Can you convert the lines of the records, starting at the line containing "The width and height of the screenshot is (974, 935)." and ending at the line containing "the third Notification", into a numbered list with blank lines left out?

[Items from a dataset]
((
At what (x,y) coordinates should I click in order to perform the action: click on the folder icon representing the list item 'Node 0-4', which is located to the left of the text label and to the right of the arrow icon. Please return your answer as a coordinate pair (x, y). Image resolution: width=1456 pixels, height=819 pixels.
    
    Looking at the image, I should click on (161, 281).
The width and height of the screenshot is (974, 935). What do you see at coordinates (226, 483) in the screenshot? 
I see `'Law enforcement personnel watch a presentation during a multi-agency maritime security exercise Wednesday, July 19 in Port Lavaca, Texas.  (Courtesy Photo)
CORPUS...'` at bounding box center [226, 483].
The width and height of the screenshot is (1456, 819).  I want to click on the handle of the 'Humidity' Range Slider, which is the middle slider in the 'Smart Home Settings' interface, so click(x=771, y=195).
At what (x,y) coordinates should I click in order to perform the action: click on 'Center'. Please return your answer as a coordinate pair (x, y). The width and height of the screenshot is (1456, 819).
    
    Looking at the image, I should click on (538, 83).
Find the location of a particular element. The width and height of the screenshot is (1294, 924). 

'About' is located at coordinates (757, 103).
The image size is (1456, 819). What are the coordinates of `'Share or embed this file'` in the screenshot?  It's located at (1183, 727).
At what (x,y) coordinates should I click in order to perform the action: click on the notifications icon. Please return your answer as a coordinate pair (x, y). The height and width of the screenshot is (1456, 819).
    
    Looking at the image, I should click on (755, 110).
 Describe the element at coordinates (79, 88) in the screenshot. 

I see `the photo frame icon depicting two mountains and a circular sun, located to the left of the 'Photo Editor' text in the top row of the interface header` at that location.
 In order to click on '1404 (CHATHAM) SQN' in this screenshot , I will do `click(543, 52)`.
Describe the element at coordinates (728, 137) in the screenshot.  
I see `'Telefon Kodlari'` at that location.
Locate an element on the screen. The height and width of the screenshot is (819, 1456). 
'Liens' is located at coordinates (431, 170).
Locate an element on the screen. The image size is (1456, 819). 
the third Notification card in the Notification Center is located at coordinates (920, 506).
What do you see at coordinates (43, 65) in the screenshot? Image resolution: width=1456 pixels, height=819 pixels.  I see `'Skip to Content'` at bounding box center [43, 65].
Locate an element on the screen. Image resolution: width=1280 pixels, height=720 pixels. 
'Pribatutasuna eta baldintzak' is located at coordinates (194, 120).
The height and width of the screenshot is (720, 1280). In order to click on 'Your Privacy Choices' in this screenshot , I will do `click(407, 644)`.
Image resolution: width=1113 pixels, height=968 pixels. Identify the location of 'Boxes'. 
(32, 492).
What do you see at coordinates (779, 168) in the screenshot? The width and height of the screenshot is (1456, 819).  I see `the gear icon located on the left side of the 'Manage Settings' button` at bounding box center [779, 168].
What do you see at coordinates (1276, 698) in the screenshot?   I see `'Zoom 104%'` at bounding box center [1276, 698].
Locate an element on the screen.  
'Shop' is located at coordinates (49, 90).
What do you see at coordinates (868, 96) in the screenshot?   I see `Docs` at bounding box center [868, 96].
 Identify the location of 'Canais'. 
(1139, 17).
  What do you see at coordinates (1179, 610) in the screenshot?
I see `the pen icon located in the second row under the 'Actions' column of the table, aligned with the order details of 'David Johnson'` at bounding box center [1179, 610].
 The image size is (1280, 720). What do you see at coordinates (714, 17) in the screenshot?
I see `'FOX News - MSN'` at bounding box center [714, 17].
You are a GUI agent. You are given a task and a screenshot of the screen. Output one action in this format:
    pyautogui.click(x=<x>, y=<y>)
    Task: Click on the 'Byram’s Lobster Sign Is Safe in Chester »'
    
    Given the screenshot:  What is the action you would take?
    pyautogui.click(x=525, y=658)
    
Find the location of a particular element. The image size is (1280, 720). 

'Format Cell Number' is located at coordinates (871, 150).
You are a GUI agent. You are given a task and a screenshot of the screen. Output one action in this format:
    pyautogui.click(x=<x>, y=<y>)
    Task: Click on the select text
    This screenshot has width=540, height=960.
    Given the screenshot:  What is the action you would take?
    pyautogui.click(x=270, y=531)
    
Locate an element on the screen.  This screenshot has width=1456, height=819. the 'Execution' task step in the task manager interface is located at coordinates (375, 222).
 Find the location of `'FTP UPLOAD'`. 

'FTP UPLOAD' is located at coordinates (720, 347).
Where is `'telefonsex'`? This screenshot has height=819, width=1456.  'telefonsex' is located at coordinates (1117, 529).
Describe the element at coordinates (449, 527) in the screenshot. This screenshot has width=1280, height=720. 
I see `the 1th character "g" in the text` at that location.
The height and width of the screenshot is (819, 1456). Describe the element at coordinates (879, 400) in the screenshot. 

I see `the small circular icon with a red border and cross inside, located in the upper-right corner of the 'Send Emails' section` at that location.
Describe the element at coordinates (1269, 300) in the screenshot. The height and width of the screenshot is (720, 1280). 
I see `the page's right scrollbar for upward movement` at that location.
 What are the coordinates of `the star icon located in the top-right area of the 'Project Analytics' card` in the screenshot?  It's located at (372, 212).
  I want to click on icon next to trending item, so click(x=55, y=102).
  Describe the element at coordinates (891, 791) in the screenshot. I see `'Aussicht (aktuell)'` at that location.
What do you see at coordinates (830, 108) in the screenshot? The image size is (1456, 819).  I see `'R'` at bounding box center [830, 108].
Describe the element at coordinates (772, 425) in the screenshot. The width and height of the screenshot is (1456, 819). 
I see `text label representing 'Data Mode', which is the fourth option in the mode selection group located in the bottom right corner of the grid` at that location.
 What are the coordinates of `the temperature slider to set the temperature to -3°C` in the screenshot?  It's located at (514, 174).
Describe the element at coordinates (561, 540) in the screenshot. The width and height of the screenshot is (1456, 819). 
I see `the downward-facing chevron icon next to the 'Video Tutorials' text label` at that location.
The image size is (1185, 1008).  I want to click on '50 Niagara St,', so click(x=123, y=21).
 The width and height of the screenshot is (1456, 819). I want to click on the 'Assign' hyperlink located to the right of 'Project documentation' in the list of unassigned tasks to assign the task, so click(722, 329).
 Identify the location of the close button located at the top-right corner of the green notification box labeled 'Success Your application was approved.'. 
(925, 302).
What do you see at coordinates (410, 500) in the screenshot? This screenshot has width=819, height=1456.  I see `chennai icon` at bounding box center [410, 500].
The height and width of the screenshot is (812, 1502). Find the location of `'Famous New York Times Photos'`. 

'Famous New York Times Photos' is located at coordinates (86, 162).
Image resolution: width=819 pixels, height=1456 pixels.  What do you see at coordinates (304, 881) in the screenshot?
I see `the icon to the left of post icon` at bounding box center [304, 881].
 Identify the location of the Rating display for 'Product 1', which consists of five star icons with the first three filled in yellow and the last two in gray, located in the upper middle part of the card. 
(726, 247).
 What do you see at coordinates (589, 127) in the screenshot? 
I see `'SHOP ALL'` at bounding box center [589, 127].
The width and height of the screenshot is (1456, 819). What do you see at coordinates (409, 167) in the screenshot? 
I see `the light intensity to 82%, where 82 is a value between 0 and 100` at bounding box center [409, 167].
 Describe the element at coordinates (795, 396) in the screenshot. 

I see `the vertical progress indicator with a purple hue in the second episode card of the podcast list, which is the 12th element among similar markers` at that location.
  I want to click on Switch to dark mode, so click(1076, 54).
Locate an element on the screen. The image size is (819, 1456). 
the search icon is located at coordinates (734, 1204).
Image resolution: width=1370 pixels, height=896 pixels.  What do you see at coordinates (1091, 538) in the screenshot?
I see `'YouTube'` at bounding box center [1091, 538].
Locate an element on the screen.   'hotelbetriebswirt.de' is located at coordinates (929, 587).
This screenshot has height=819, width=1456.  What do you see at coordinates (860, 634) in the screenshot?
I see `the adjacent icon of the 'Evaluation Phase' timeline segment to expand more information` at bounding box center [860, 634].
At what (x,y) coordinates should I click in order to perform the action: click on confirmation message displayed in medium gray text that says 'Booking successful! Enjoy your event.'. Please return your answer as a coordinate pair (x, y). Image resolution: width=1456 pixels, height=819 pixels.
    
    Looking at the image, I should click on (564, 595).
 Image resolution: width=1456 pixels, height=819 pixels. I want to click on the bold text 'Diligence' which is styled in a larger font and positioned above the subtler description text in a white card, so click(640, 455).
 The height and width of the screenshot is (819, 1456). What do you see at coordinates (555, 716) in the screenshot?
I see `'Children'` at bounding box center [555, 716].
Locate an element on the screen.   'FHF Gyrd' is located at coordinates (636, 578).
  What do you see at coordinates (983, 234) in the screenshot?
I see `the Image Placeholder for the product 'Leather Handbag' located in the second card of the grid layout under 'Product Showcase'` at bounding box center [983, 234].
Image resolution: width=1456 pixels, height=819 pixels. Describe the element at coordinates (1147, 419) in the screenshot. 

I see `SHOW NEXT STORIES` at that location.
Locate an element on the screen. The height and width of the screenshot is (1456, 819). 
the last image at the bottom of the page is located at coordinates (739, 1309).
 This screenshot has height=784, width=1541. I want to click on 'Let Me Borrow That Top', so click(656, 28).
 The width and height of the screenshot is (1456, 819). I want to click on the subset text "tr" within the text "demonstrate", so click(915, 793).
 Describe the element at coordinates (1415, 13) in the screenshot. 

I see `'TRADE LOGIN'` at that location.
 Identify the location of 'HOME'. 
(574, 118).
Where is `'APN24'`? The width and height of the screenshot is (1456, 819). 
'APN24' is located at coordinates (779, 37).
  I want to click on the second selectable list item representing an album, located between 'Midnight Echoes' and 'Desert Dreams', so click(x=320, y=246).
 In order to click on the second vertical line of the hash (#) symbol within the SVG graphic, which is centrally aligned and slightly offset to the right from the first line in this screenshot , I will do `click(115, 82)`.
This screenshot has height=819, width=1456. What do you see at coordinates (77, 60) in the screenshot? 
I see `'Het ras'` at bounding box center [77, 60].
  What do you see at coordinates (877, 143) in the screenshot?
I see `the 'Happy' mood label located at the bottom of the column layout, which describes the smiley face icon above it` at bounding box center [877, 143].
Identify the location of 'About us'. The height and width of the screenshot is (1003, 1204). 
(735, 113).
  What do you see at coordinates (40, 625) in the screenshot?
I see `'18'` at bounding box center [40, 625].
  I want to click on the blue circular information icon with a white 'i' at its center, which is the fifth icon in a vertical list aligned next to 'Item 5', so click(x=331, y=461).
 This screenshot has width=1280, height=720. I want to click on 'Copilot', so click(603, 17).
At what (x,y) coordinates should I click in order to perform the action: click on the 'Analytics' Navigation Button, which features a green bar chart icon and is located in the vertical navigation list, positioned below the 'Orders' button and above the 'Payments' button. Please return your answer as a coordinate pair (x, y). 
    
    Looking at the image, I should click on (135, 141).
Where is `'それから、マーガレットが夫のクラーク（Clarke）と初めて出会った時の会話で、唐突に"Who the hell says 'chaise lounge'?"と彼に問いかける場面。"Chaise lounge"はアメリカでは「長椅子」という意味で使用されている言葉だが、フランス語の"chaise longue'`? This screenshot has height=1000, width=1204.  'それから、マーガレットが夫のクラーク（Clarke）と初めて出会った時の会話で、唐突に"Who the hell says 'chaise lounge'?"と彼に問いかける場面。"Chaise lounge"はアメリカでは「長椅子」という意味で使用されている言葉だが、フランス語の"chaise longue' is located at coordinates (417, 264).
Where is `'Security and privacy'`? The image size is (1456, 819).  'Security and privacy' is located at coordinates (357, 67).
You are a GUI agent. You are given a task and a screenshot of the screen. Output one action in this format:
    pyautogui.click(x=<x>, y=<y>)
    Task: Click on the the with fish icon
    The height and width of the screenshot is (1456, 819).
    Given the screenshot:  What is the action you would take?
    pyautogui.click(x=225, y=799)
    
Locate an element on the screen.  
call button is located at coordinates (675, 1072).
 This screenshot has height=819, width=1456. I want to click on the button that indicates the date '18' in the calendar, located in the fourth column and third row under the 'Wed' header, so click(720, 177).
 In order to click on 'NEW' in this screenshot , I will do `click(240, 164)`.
))
## Expected answer
1. The width and height of the screenshot is (974, 935). What do you see at coordinates (226, 483) in the screenshot? 
2. I see `'Law enforcement personnel watch a presentation during a multi-agency maritime security exercise Wednesday, July 19 in Port Lavaca, Texas.  (Courtesy Photo)
3. CORPUS...'` at bounding box center [226, 483].
4. The width and height of the screenshot is (1456, 819).  I want to click on the handle of the 'Humidity' Range Slider, which is the middle slider in the 'Smart Home Settings' interface, so click(x=771, y=195).
5. At what (x,y) coordinates should I click in order to perform the action: click on 'Center'. Please return your answer as a coordinate pair (x, y). The width and height of the screenshot is (1456, 819).
6.     Looking at the image, I should click on (538, 83).
7. Find the location of a particular element. The width and height of the screenshot is (1294, 924). 
8. 'About' is located at coordinates (757, 103).
9. The image size is (1456, 819). What are the coordinates of `'Share or embed this file'` in the screenshot?  It's located at (1183, 727).
10. At what (x,y) coordinates should I click in order to perform the action: click on the notifications icon. Please return your answer as a coordinate pair (x, y). The height and width of the screenshot is (1456, 819).
11.     Looking at the image, I should click on (755, 110).
12.  Describe the element at coordinates (79, 88) in the screenshot. 
13. I see `the photo frame icon depicting two mountains and a circular sun, located to the left of the 'Photo Editor' text in the top row of the interface header` at that location.
14.  In order to click on '1404 (CHATHAM) SQN' in this screenshot , I will do `click(543, 52)`.
15. Describe the element at coordinates (728, 137) in the screenshot.  
16. I see `'Telefon Kodlari'` at that location.
17. Locate an element on the screen. The height and width of the screenshot is (819, 1456). 
18. 'Liens' is located at coordinates (431, 170).
19. Locate an element on the screen. The image size is (1456, 819). 
20. the third Notification card in the Notification Center is located at coordinates (920, 506).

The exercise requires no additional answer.